Jill Standard, director of adult social care for Cumbria County Council, said they had asked the caller, newsagent Magalie Ghuman of Ghuman’s newsagents, Buccleuch Street, Barrow, to pop around and speak to the Carlisle Street pensioner to see if he would contact them. But she said she was reluctant to intervene.

One of Mr Jones’s three Central ward councillors, Edith Garside, said the council policy shouldn’t be in place. She said: “I think it’s just wrong. Why if they are told someone needs help, should they not go? It’s their duty. If they went along and the person turned them away then fine. This should be looked into. It shouldn’t be in place. If this policy doesn’t change, people will be dying tag lag. Words fail me.”

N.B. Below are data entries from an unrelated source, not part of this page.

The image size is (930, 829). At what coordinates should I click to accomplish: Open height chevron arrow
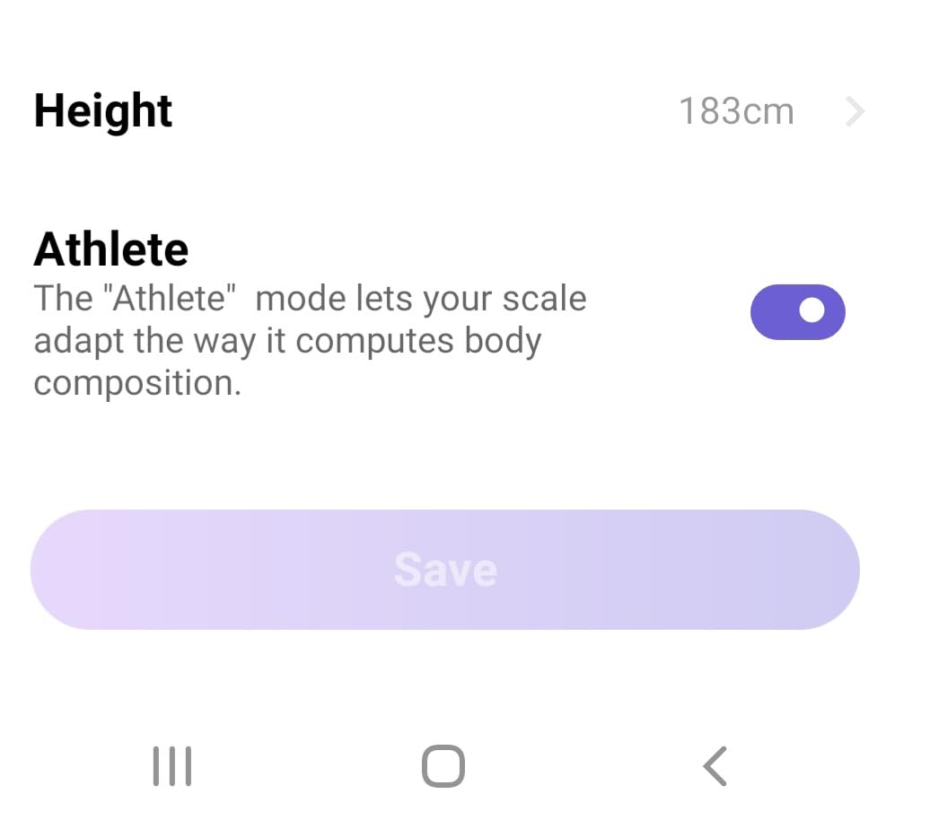click(855, 111)
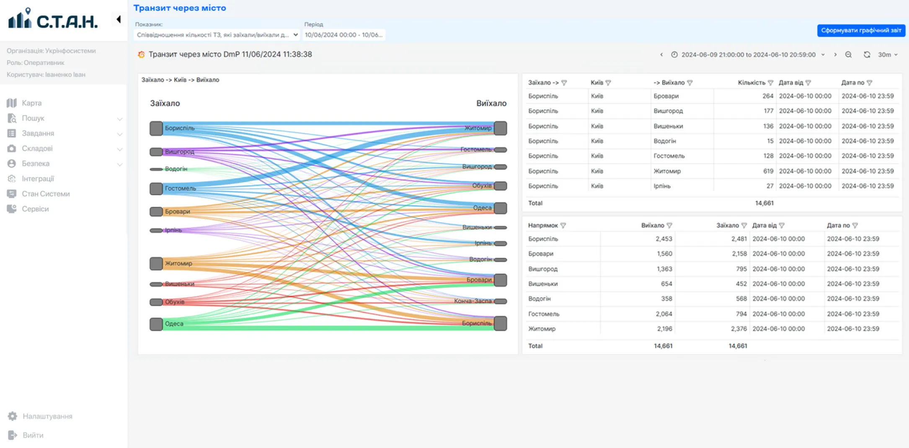Click the Складові camera icon
Screen dimensions: 909x448
[x=12, y=148]
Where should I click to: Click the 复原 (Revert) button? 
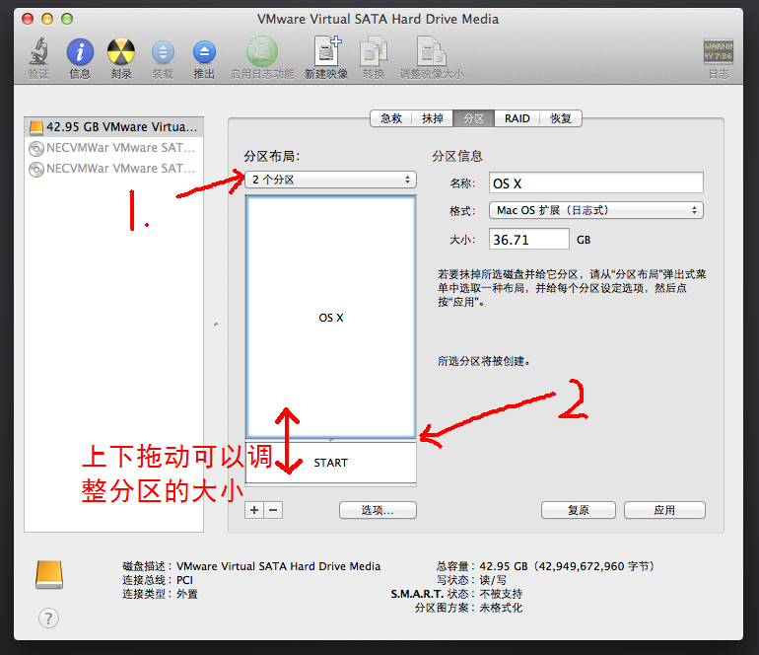point(578,510)
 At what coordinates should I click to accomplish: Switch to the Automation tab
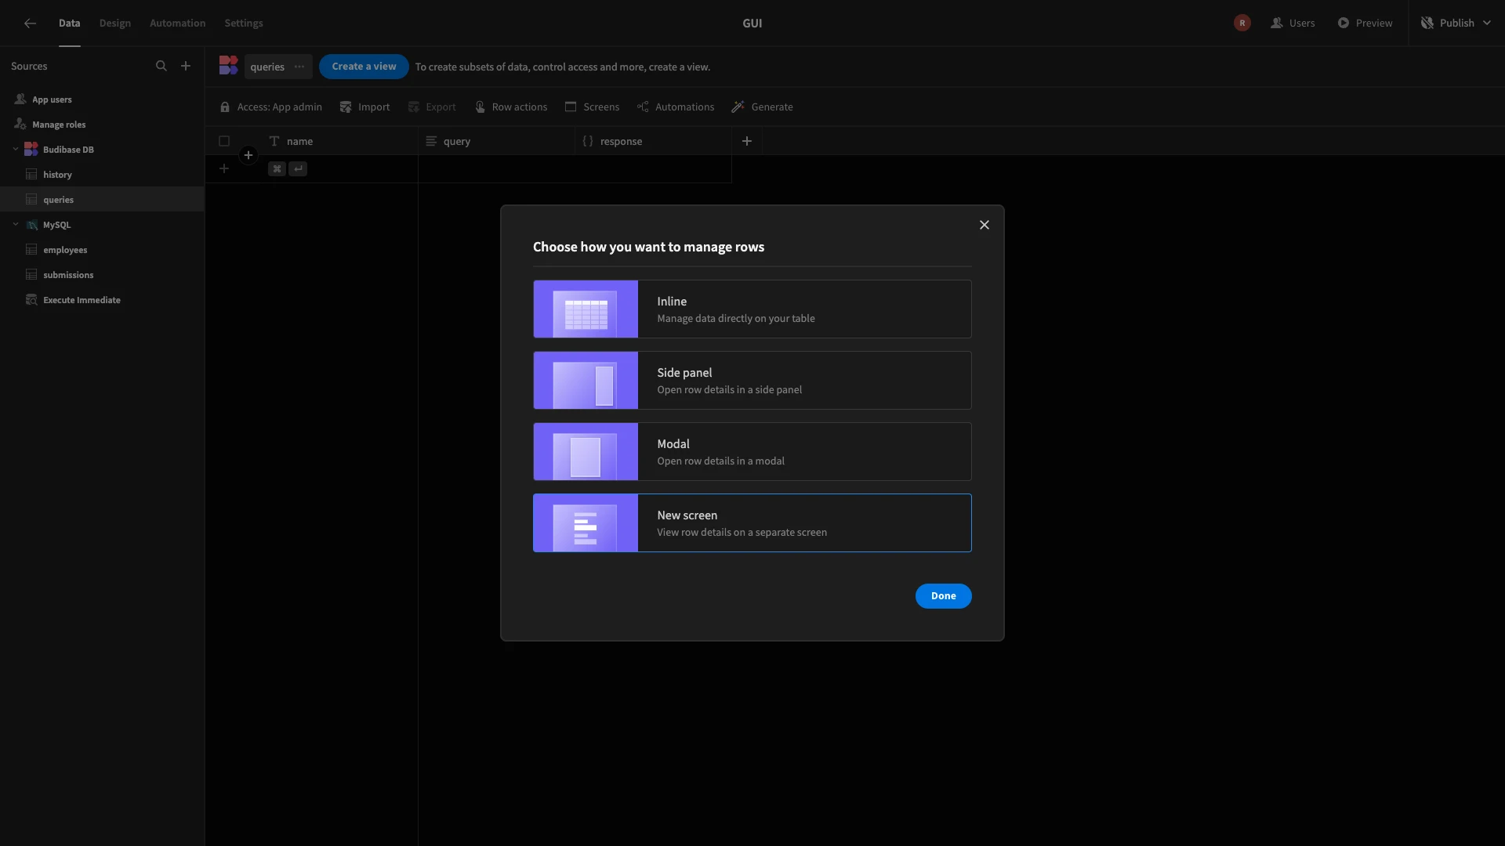(177, 23)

Kenneth and Margie Arts, chairman and secretary of the Barrow Pensioners’ Association, also slammed the social services policy, saying help should be given regardless of whether they asked for it. Mr Arts added: “If they are contacted for help for someone they should go to the house, knock at the door and then speak to the person and assess if they need help or if they want it. What happens if you’re lying on the floor after a stroke and can’t actually ask for help yourself? Do they just not do anything? It’s wrong.”

Another Central ward councillor, 71-year-old Mary Irwin, said: “I think they should have gone. Surely the most important thing here was saving his life, not rules and regulations. To be honest they should go and see someone elderly no matter how little the problems. Mind you, when you get elderly you are not that important.”

In response, Ms Standard said: “As reported, the shop keeper who contacted us, with the very best of intentions, had not asked the man before doing so and felt reluctant to seek his permission afterwards. Other than in instances where mental health or allegations of abuse are involved, those thousands of people know that the support we offer is on their terms and, most importantly, at their request. We have to recognise that some people may choose to live their lives in a manner that may not always be in their best interests.”

She added that they did not operate a system where they could knock on a person’s door simply at the request of another individual without their consent. She added: “Our role as a service that respects the rights of adults to make their own choices and lead independent lives would be jeopardised. We will never interfere in an adult’s life without their consent and equally will never shirk from offering support to those who decide that they may need our help.”